→ Aangeleverd fragment
+--
In dit verband moet worden opgemerkt dat aan de Unierechter vragen kunnen worden voorgelegd betreffende de duur van de procedure. In geschillen over aansprakelijkheid moet hij de instellingen, organen en instanties van de Unie veroordelen wanneer deze schade hebben veroorzaakt door het beginsel van de redelijke termijn te schenden (arresten van 26 november 2013, Kendrion/Commissie, C‑50/12 P, EU:C:2013:771, punt 94, en 11 juli 2019, Italmobiliare e.a./Commissie, T‑523/15, niet gepubliceerd, EU:T:2019:499, punt 159). Bij een beroep tot nietigverklaring kan de duur van een procedure tot nietigverklaring van het bestreden besluit leiden indien tegelijk aan twee voorwaarden is voldaan, namelijk dat de duur van de procedure onredelijk lang is geweest en de overschrijding van de redelijke termijn in de weg heeft gestaan aan de uitoefening van de rechten van de verdediging (arresten van 21 september 2006, Technische Unie/Commissie, C‑113/04 P, EU:C:2006:593, punten 47 en 48; 8 mei 2014, Bolloré/Commissie, C‑414/12 P, niet gepubliceerd, EU:C:2014:301, punten 84 en 85, en 9 juni 2016, PROAS/Commissie, C‑616/13 P, EU:C:2016:415, punten 7476).

173

Zoals verzoekster opmerkt, kan de aldus aan de Unierechter toegekende bevoegdheid de Commissie niet ontheffen van de verplichting om een beoordeling te verrichten wanneer zij, overeenkomstig artikel 266 VWEU, bepaalt welk gevolg moet worden gegeven aan een arrest tot nietigverklaring.
+--
→ Gegevensdeel

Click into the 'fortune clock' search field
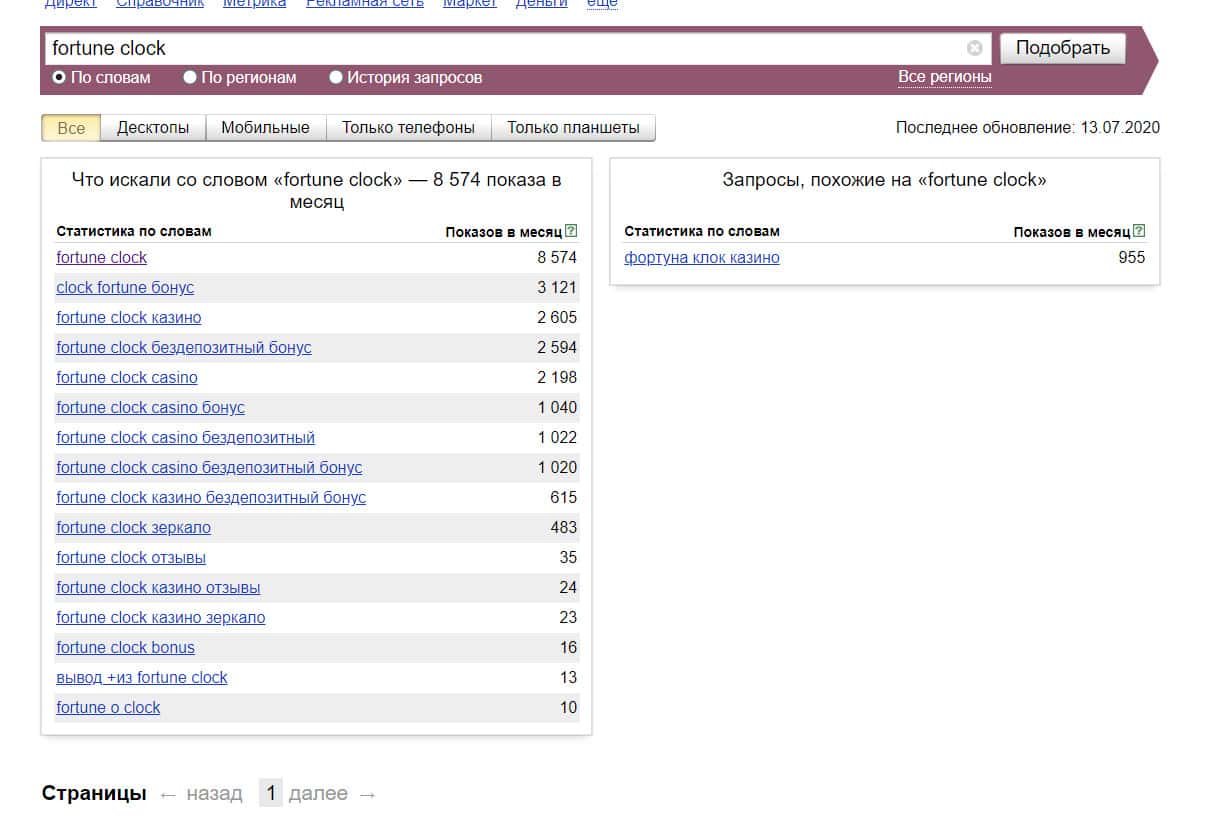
+--
→ Uit te voeren taken
• A. Beantwoord over het fragment over de redelijke termijn de volgende vragen, elk op een eigen regel:
(i) Wat moet de Unierechter in geschillen over aansprakelijkheid doen met instellingen, organen en instanties van de Unie die schade hebben veroorzaakt door het beginsel van de redelijke termijn te schenden?
(ii) Aan welke twee voorwaarden moet bij een beroep tot nietigverklaring tegelijk zijn voldaan opdat de duur van een procedure tot nietigverklaring van het bestreden besluit kan leiden?
(iii) Op grond van welk artikel bepaalt de Commissie welk gevolg moet worden gegeven aan een arrest tot nietigverklaring?
• B. Schrijf een vervolg op het fragment over de redelijke termijn, aansluitend op de laatste zin.

→ Gegeven antwoorden
• A.
(i) Hij moet hen veroordelen.
(ii) De duur van de procedure moet onredelijk lang zijn geweest, en de overschrijding van de redelijke termijn moet in de weg hebben gestaan aan de uitoefening van de rechten van de verdediging.
(iii) Artikel 266 VWEU.

• B.
174

Zoals hierboven aangegeven, moet de Commissie bij die beoordeling rekening houden met alle elementen van de zaak, met name met de wenselijkheid om een nieuw besluit vast te stellen, om een sanctie op te leggen en om, in voorkomend geval, de voorgenomen sanctie te verminderen indien met name blijkt dat, zonder dat dit op zichzelf een verwijtbare niet-nakoming inhoudt, de duur van de procedure, die administratieve fasen omvatte maar in voorkomend geval ook onderbrekingen wegens rechterlijke toetsing, van invloed kan zijn geweest op de factoren die bij de vaststelling van het bedrag van de geldboete in aanmerking moeten worden genomen, en met name op de mogelijke afschrikkende werking van deze boete wanneer zij lang na de aan de inbreuk ten grondslag liggende feiten wordt opgelegd.

175

Deze beoordeling, die met name betrekking heeft op de totale duur van de procedure, met inbegrip van de gerechtelijke fasen, is hoofdzakelijk verricht in overweging 528 van het bestreden besluit.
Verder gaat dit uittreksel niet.